## YOUR OBJECTIVE
Rewrite the material below as a numbered list with one line per item, leaving out any blank lines.

Word and element pointing entries:
# # # #

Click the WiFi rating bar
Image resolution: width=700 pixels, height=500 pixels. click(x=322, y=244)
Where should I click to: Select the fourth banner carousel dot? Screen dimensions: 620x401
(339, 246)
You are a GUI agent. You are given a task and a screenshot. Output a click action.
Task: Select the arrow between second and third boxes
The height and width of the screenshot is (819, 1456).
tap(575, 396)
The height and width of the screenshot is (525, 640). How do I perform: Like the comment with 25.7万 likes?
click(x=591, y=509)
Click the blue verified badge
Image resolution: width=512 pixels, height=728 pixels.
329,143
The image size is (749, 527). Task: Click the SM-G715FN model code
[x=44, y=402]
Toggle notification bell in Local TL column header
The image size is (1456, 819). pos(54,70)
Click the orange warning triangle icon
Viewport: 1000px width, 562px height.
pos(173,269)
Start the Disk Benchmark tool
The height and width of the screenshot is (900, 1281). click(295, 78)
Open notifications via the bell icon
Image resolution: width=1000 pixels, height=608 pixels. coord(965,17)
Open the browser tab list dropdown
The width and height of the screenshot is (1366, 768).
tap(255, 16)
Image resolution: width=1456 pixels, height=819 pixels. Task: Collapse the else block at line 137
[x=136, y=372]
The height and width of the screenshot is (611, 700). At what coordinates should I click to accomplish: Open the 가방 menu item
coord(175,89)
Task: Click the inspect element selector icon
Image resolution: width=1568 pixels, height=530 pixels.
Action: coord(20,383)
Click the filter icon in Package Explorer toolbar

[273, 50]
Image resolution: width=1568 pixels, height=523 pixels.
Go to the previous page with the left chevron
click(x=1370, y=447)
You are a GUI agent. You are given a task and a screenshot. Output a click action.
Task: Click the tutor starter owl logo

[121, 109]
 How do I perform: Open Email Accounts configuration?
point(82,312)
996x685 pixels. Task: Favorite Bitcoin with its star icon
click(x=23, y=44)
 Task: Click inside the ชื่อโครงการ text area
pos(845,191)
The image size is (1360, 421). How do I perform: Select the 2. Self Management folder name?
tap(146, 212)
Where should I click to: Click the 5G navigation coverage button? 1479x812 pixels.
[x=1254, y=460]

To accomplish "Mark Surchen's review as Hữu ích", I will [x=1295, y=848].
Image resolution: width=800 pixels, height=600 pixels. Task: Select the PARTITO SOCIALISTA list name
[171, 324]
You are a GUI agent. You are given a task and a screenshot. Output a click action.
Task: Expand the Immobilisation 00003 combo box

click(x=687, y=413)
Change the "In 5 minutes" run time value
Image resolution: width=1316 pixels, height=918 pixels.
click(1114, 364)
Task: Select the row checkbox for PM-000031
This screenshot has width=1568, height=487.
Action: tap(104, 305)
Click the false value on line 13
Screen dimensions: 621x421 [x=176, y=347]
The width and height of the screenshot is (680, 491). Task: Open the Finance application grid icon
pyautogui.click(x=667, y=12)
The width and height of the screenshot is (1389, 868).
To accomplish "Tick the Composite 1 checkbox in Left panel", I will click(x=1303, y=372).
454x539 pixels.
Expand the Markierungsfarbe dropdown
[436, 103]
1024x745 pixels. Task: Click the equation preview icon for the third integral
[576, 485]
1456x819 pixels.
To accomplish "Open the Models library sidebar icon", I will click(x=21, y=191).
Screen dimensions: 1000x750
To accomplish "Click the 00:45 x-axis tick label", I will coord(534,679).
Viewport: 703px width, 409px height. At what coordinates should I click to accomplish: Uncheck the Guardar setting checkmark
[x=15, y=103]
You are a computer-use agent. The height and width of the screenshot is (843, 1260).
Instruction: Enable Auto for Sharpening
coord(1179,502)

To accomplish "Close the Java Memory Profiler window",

# # # #

## RESPONSE FOR THIS EXERCISE
1. Click the WiFi rating bar
2. Image resolution: width=700 pixels, height=500 pixels. click(x=322, y=244)
3. Where should I click to: Select the fourth banner carousel dot? Screen dimensions: 620x401
4. (339, 246)
5. You are a GUI agent. You are given a task and a screenshot. Output a click action.
6. Task: Select the arrow between second and third boxes
7. The height and width of the screenshot is (819, 1456).
8. tap(575, 396)
9. The height and width of the screenshot is (525, 640). How do I perform: Like the comment with 25.7万 likes?
10. click(x=591, y=509)
11. Click the blue verified badge
12. Image resolution: width=512 pixels, height=728 pixels.
13. 329,143
14. The image size is (749, 527). Task: Click the SM-G715FN model code
15. [x=44, y=402]
16. Toggle notification bell in Local TL column header
17. The image size is (1456, 819). pos(54,70)
18. Click the orange warning triangle icon
19. Viewport: 1000px width, 562px height.
20. pos(173,269)
21. Start the Disk Benchmark tool
22. The height and width of the screenshot is (900, 1281). click(295, 78)
23. Open notifications via the bell icon
24. Image resolution: width=1000 pixels, height=608 pixels. coord(965,17)
25. Open the browser tab list dropdown
26. The width and height of the screenshot is (1366, 768).
27. tap(255, 16)
28. Image resolution: width=1456 pixels, height=819 pixels. Task: Collapse the else block at line 137
29. [x=136, y=372]
30. The height and width of the screenshot is (611, 700). At what coordinates should I click to accomplish: Open the 가방 menu item
31. coord(175,89)
32. Task: Click the inspect element selector icon
33. Image resolution: width=1568 pixels, height=530 pixels.
34. Action: coord(20,383)
35. Click the filter icon in Package Explorer toolbar
36. [273, 50]
37. Image resolution: width=1568 pixels, height=523 pixels.
38. Go to the previous page with the left chevron
39. click(x=1370, y=447)
40. You are a GUI agent. You are given a task and a screenshot. Output a click action.
41. Task: Click the tutor starter owl logo
42. [121, 109]
43.  How do I perform: Open Email Accounts configuration?
44. point(82,312)
45. 996x685 pixels. Task: Favorite Bitcoin with its star icon
46. click(x=23, y=44)
47.  Task: Click inside the ชื่อโครงการ text area
48. pos(845,191)
49. The image size is (1360, 421). How do I perform: Select the 2. Self Management folder name?
50. tap(146, 212)
51. Where should I click to: Click the 5G navigation coverage button? 1479x812 pixels.
52. [x=1254, y=460]
53. To accomplish "Mark Surchen's review as Hữu ích", I will [x=1295, y=848].
54. Image resolution: width=800 pixels, height=600 pixels. Task: Select the PARTITO SOCIALISTA list name
55. [171, 324]
56. You are a GUI agent. You are given a task and a screenshot. Output a click action.
57. Task: Expand the Immobilisation 00003 combo box
58. click(x=687, y=413)
59. Change the "In 5 minutes" run time value
60. Image resolution: width=1316 pixels, height=918 pixels.
61. click(1114, 364)
62. Task: Select the row checkbox for PM-000031
63. This screenshot has width=1568, height=487.
64. Action: tap(104, 305)
65. Click the false value on line 13
66. Screen dimensions: 621x421 [x=176, y=347]
67. The width and height of the screenshot is (680, 491). Task: Open the Finance application grid icon
68. pyautogui.click(x=667, y=12)
69. The width and height of the screenshot is (1389, 868).
70. To accomplish "Tick the Composite 1 checkbox in Left panel", I will click(x=1303, y=372).
71. 454x539 pixels.
72. Expand the Markierungsfarbe dropdown
73. [436, 103]
74. 1024x745 pixels. Task: Click the equation preview icon for the third integral
75. [576, 485]
76. 1456x819 pixels.
77. To accomplish "Open the Models library sidebar icon", I will click(x=21, y=191).
78. Screen dimensions: 1000x750
79. To accomplish "Click the 00:45 x-axis tick label", I will coord(534,679).
80. Viewport: 703px width, 409px height. At what coordinates should I click to accomplish: Uncheck the Guardar setting checkmark
81. [x=15, y=103]
82. You are a computer-use agent. The height and width of the screenshot is (843, 1260).
83. Instruction: Enable Auto for Sharpening
84. coord(1179,502)
85. To accomplish "Close the Java Memory Profiler window",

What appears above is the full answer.